Dessa forma, é tendo por pano de fundo sua extensa e fecunda vida literária, na qual França, Portugal e Brasil são como que privilegiados cronótopos (já que espaço e tempo estão absolutamente imbricados), que Leyla evoca, dentre várias outras figuras, personalidades tão diversas quanto Osman Lins e Todorov, Cortázar e Eduardo Lourenço, Saramago e Benedito Nunes, seu amado Roland Barthes, de quem foi aluna e amiga, e Paulo Leminski. Evocando-as, inscreve-as, como promete, em suas humanidades, que se traduzem em gestos, em afetos, em compartilhamentos, em convergências, em momentos de tensão e de prazer, companheiros que foram de viagem da vida.
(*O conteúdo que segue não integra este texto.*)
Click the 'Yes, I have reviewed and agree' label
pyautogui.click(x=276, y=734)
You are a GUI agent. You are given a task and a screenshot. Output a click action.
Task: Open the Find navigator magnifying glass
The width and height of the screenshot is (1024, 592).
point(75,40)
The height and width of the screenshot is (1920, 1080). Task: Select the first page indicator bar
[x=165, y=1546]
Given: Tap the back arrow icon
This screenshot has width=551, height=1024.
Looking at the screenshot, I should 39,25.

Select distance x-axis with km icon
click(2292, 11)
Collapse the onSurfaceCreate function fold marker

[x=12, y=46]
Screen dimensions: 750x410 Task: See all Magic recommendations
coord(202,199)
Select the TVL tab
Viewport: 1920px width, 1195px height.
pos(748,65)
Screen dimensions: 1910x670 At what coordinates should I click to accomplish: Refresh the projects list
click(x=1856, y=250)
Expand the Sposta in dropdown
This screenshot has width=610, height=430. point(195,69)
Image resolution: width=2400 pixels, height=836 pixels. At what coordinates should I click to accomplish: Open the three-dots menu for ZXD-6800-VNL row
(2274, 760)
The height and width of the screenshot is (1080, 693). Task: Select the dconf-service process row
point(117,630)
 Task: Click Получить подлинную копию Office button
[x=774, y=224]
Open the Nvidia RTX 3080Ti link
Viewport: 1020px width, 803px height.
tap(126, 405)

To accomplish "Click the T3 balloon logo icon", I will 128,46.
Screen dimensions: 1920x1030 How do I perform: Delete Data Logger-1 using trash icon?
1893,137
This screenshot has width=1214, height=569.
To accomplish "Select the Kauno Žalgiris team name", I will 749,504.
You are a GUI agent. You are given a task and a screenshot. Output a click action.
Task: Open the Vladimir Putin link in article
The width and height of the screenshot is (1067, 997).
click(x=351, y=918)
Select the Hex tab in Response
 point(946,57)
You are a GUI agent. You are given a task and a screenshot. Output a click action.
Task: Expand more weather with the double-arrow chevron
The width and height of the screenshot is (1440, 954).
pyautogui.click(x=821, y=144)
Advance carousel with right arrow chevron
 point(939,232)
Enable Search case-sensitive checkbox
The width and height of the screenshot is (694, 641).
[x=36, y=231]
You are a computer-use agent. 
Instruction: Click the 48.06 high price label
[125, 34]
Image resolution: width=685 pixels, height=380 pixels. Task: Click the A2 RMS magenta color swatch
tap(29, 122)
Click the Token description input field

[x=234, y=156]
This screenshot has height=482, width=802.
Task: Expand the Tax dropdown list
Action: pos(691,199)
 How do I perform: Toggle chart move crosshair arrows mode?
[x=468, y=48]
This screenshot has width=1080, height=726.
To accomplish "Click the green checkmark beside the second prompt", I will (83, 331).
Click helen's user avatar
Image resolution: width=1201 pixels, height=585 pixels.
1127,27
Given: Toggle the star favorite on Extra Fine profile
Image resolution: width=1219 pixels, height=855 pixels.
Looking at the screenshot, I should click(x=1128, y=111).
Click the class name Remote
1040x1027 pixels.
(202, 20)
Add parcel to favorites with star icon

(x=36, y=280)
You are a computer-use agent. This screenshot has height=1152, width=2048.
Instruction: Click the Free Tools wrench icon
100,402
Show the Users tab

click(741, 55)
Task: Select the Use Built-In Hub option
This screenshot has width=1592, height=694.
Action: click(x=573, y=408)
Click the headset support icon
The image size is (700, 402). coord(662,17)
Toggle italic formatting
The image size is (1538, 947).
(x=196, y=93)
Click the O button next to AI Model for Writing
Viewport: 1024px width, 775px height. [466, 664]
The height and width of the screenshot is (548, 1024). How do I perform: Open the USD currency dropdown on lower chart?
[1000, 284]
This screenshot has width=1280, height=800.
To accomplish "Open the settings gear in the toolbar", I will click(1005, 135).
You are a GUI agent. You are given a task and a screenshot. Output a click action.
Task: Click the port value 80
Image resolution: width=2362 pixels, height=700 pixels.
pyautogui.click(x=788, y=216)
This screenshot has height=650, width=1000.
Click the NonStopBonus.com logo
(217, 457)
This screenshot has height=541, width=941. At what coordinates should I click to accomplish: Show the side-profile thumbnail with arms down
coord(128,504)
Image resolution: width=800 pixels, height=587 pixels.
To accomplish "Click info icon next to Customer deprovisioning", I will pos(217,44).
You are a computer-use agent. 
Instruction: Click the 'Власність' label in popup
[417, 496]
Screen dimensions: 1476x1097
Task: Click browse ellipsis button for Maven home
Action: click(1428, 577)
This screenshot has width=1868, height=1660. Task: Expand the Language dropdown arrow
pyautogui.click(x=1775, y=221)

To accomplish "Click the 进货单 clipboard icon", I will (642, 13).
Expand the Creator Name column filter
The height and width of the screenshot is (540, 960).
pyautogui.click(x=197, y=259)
É difícil dizer qual o melhor capítulo, e quase todos eles se referem a uma única personalidade. O sobre Roland Barthes é um candidato a tal destaque. Mas são primorosos, por sua delicadeza humana e compreensão, os textos que dedica a Todorov, ao pintor Sansom Flexor, a Benedito Nunes, a Luciana Stegagno Picchio, a Albertine Sarrazin.
Dentre tantas preciosidades de uma vida profissional rica de encontros, Leyla nos revela (De caso pensado? Provavelmente.) uma carta do pernambucano Osman Lins, cujo teor, como vocês verão abaixo, parece falar, com cruel ironia, dos dias atuais… É com esse trecho que concluo, recomendando seu livro (aliás, ilustrado por diversas fotos) como quem recomenda, em tempos sombrios, um radiante dia de sol.
“Tenho de dar-lhe algumas novidades políticas. Estão matando criancinhas, por medo de que surja, entre elas, um civil. Os cartórios só estão registrando crianças militares, e os padres têm ordem para só batizar recém-nascidos com patente de cabo para cima. Vários generais, mesmo assim, foram mortos com veneno para gafanhoto […] A Arena [Aliança Renovadora Nacional, partido criado na ditadura militar para dar suporte político ao governo] agora mudou de nome, agora é Poema: Partido da Obediência ao Exército, à Marinha e à Aeronáutica.”